Remarks of Mr Brian Powers, Chairman

Good morning and welcome to the Annual General Meeting of Fairfax Shareholders.

Our formal agenda for today’s meeting is very straightforward.  First, we will have the presentation and discussion of the Annual Accounts.  Second, we will have three resolutions for the re-election of Directors to the Board.

I would like to make a few remarks before moving to those formal agenda items.

We are pleased to report an excellent result for the 1999/2000 financial year.

The result reflects our continuing work to strengthen the Company's operating and financial performance, enabling us to earn returns commensurate with the leading market positions of our mastheads and brands.

Earnings per share pre-abnormals increased 34% from 17.3 cents per share to 23.2 cents per share. The total improvement over the last 2 years for this key measure is over 65%, an outstanding performance.

During the year, the Company built on gains made in productivity and quality to achieve outstanding increases in revenues. All parts of the Company contributed to this result. 

Our overall revenue growth of 17.5% year-on-year compares extremely favourably with the results achieved by other media companies, both in print and broadcasting.

Our intrinsic value and prospects depend on the strength of three core assets: our brands and mastheads; our people; and the technologies we use to create, sell and distribute our content.

Over the past year we have been working on improving each of these core assets.

Mastheads and Brands.  By any measure, Fairfax's portfolio of mastheads and brands including The Sydney Morning Herald, The Age, The Australian Financial Review, The Sun-Herald, Good Weekend and Business Review Weekly, is outstanding.

Each is a leader in a well-defined, highly valued segment of the media industry.

Over the past year we have made significant investments in improving a number of these mastheads.  These include a major redesign of The Sydney Morning Herald, the redesign and addition of magazine inserts in The Sydney Morning Herald and The Age, and improvements to both The Australian Financial Review and BRW.

Moreover, the brands are being extended online and their positioning reinforced by their presence in multiple media.

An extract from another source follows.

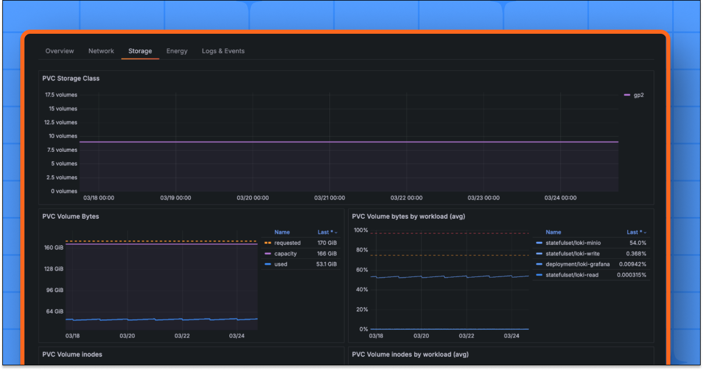Click the used series legend icon

pos(268,264)
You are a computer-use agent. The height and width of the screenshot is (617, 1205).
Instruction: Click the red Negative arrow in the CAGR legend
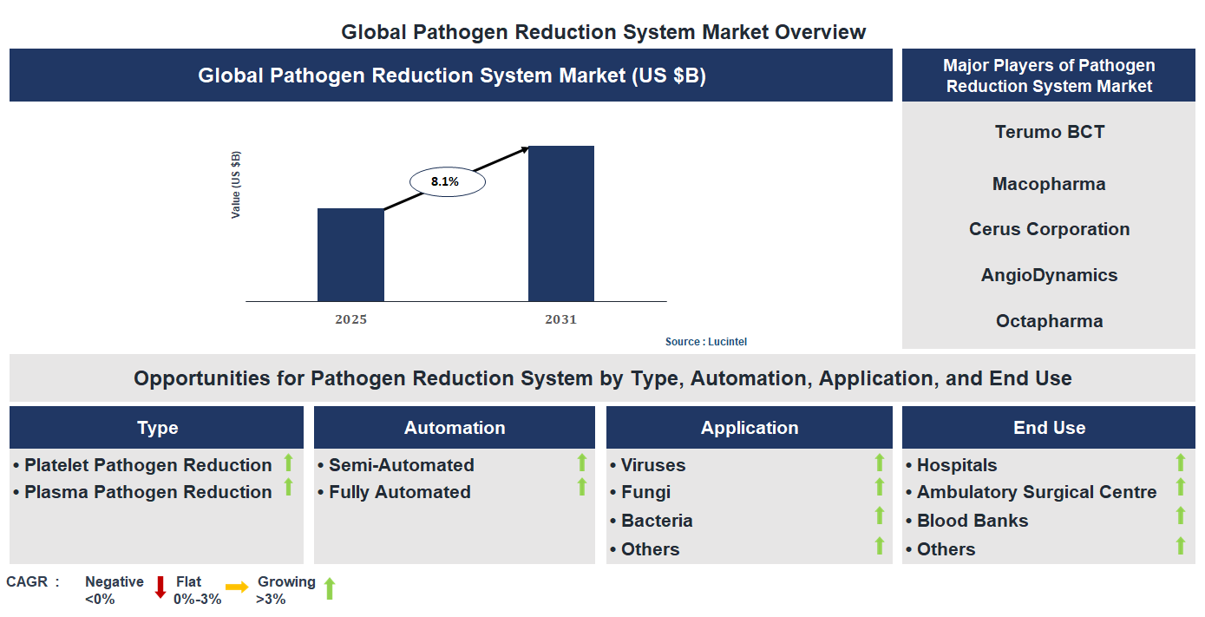pyautogui.click(x=160, y=588)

We are also adding new brands in our online businesses, such as CitySearch Directories and SOLD.com.au.

We have expanded the authority and reach of Fairfax Business Publications with a number of business titles including MIS that came with the acquisition of the Strategic Publishing Group.

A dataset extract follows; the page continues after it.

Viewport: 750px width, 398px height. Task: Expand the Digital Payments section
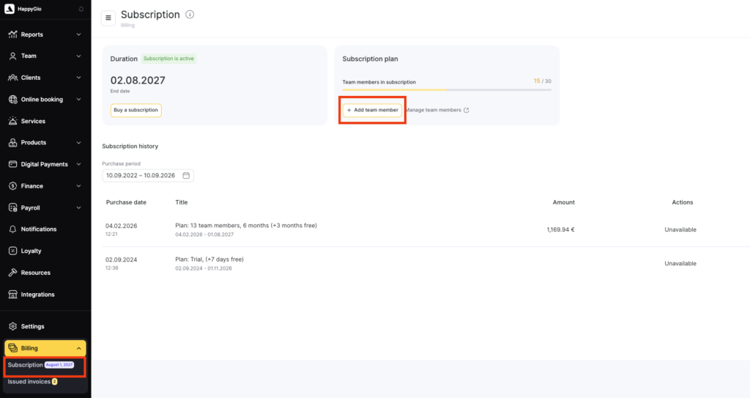[45, 164]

Our People.  The quality and reputation of our brands and mastheads depends on the ongoing efforts of a large number of our people producing editorial content, arranging advertising, printing and distribution, selling products and supporting these activities.

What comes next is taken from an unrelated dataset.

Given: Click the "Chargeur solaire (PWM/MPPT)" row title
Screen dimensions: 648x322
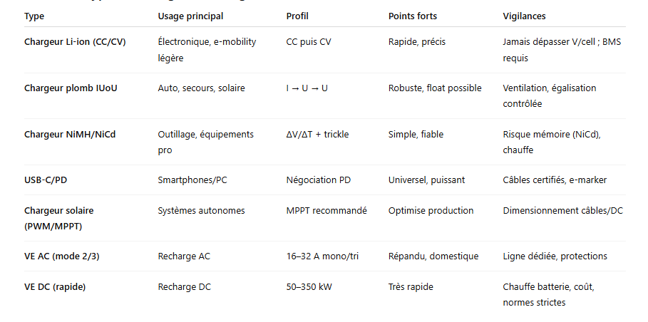Looking at the screenshot, I should pyautogui.click(x=59, y=218).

Over the past year the Company benefited from a strengthened and stable top management team. At the same time, we are increasing the breadth and depth of staff training. 

We are improving performance management. We have expanded the numbers of trainees, thereby renewing our pool of skilled journalists for the future. 

We have also been seeking to align employee and shareholder interests through staff share ownership plans. These have been well received, with about 50% of employees participating.

Technology.  We are introducing significant improvements in our printing capabilities, and our systems.  The new plant at Tullamarine (Victoria), and the additional colour and mailroom capacity to be added to Chullora (NSW) will give all our newspapers expanded capacity to accommodate improvements in editorial content and presentation and to meet advertiser demand for colour.

The revamped sections and colour inserts in The Sydney Morning Herald, The Sun-Herald and The Australian Financial Review have refreshed those products and enabled them to achieve improved financial performance.

In the coming years we will continue to pursue new platforms for growth: new outlets for our content, both in new technology or other media, and new geographical markets.

We will also continue to advocate fundamental changes to media law and regulations that arbitrarily restrict our ability to compete in new areas - and therefore limit our ability to grow in Australia.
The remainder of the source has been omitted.